I dettagli e le modalità di esecuzione del servizio CAIS vengono forniti su richiesta, sappiamo però che in passato Cellebrite ha fornito assistenza anche all’Autorità Giudiziaria italiana a seguito di consegna a mano dell’iPhone presso la loro sede in Germania poiché il dispositivo da sbloccare possedeva processore A6 a 32 bit senza il sistema secure enclave.

La modalità di acquisizione fisica di un dispositivo mobile indica la possibilità di estrarre l’intero contenuto della memoria flash, tramite una “copia forense” bit-to-bit di tutte le aree, allocate e non, incluse quelle precluse al Sistema Operativo o quelle in cui sono presenti dati cancellati ma non ancora sovrascritti. Ciò permette, in alcuni casi, di eseguire il recupero dati cancellati da smartphone o accedere ad aree di memoria ove sono presenti dati rilevanti per le indagini che l’acquisizione logical o filesystem non riescono a raggiungere. Nell’ambito delle perizie informatiche su cellulare e smartphone, è certamente un elemento strategico poter disporre di una copia fisica del dispositivo e di dati fino a oggi inaccessibili se non tramite rooting o jailbreaking.

Cellebrite dichiara nel suo comunicato online [WBM], sulla brochure del servizio CAIS del 15 luglio [WBM] (dove dichiara “Galaxy S7“) e in quella del 20 luglio [WBM] (dove ha precisa “some Galaxy S7 devices“) di essere la prima società a fornire una “estrazione fisica con decifratura” di alcuni dispositivi iPhone (iOS) e Samsung (Android):

  • iPhone 4S / 5 / 5c, iPad 2 / 3G / 4G, iPad mini 1G e iPod touch 5G con iOS 8.x (8.0 / 8.0.1 / 8.0.2 / 8.1 / 8.1.1 / 8.1.2 / 8.1.3 / 8.2/ 8.3 / 8.4 / 8.4.1) or iOS 9.x (9.0 / 9.0.1 / 9.0.2 / 9.1 / 9.2 / 9.2.1 / 9.3 / 9.3.1 / 9.3.2);
  • Samsung Galaxy S6, Galaxy Note 5 e alcuni dispositivi Galaxy S7 con qualunque versione di Android fino alla Marshmallow 6.0.1 inclusa.
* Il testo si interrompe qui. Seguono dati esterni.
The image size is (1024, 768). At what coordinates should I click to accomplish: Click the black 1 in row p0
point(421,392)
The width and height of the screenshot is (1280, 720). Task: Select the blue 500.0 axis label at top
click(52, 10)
Sembra quindi che sia ancora impossibile lo sblocco di PIN e la physical acquisition di smartphone con processore a 64 bit come l’iPhone 5s, iPhone 6, iPhone 6 plus, iPhone 6s, iPhone 6s plus oppure iPad Air, ipad Air 2, iPad Mini 2, iPad Mini 3, iPad Mini 4.

In particolare, il servizio permette di sbloccare dispositivi iPhone o Samsung protetti da PIN e acquisire in maniera forense il contenuto senza la necessità di eseguire rooting o jailbreak al fine di accedere al’intero filesystem per recuperare email scaricate, dati di applicazioni di terze parti, dati di geolocalizzazione o log di sistema.
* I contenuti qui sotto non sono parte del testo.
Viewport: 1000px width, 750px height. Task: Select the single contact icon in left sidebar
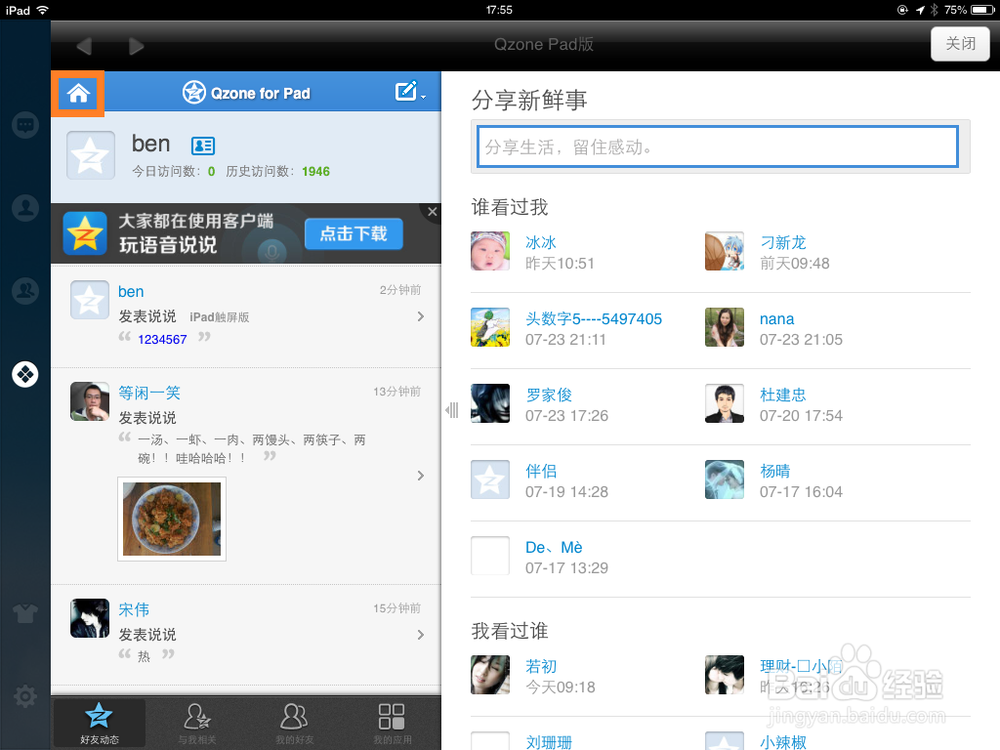coord(25,207)
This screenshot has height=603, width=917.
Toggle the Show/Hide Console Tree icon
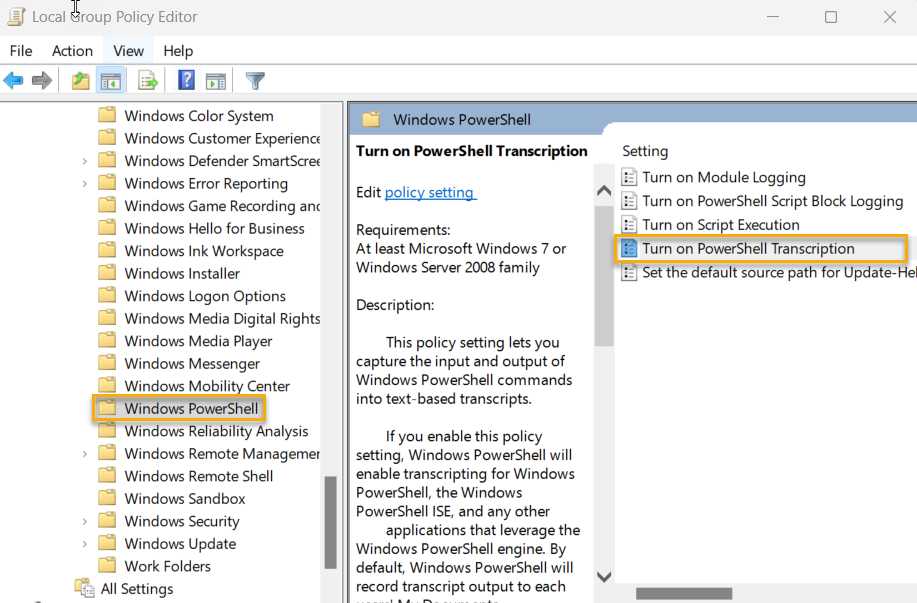(x=110, y=81)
Ciò che viene estratto dalla copia fisica dell’iPhone può poi integrare quanto già fino a oggi estraibile tramite il Cellebrite UFED Physical Analyzer, cioè:

  • Dati decodificati: Elenco chiamate, voicemail, contatti, localizzazioni geografiche (WiFi, celle e fix GPS), immagini, video, messaggi di testo SMS, MMS, email, note, applicazioni installate e loro utilizzo, dizionario utente, calendario/agenda, storia dei pairing con dispositivi bluetooth, cache delle mappe;
  • Applicazioni: Skype, Whatsapp, Viber, Fring, MotionX, AIM, TigerText, Facebook Messenger, Twitterrific, Textfree, Google+, Facebook, Foursquare, Garmin, TomTom, Waze, TextNow, Dropbox, Yahoo Messenger, Ping Chat, Twitter, Touch (new ping chat), Find My iPhone, LinkedIn, iCQ, Kik Messenger, Google Maps, Kakaotalk, QIP, Evernote, Vkontakte, Mail.ru
  • Dati di navigazione web: Safari, Opera Mini – bookmark, history e cookies

La tabella di supporto per il recupero dati e lo sblocco del PIN di dispositivi Apple con Sistema Operativo iOS come iPhone, iPad e iPod del software UFED Physical Analyzer è la seguente:

Supporto iPhone iOS di Cellebrite UFED Physical Analyzer

Ricordiamo infine che la società israeliana Cellebrite era tra quelle che si riteneva potessero avere contribuito allo sblocco dell’iPhone di Farook durante le indagini per la strage di San Bernardino e i telefoni per i quali è disponibile il servizio CAIS comprendono anche il modello utilizzato dall’autore della strage Farook, un iPhone 5C con processore a 32 bit e iOS 9.x.

Per approfondimenti sul sistema di protezione dati di Apple iOS, il secure enclave, il boot process e tutto ciò che concerne la sicurezza dei dispositivi iOS consigliamo la lettura della iOS Security Guide ufficiale di Apple [WBM] mentre per una schematizzazione dei dispositivi Apple organizzata per processore, versione iOS e caratteristiche hardware e software consigliamo la pagina Wikipedia sui dispositivi iOS [WBM].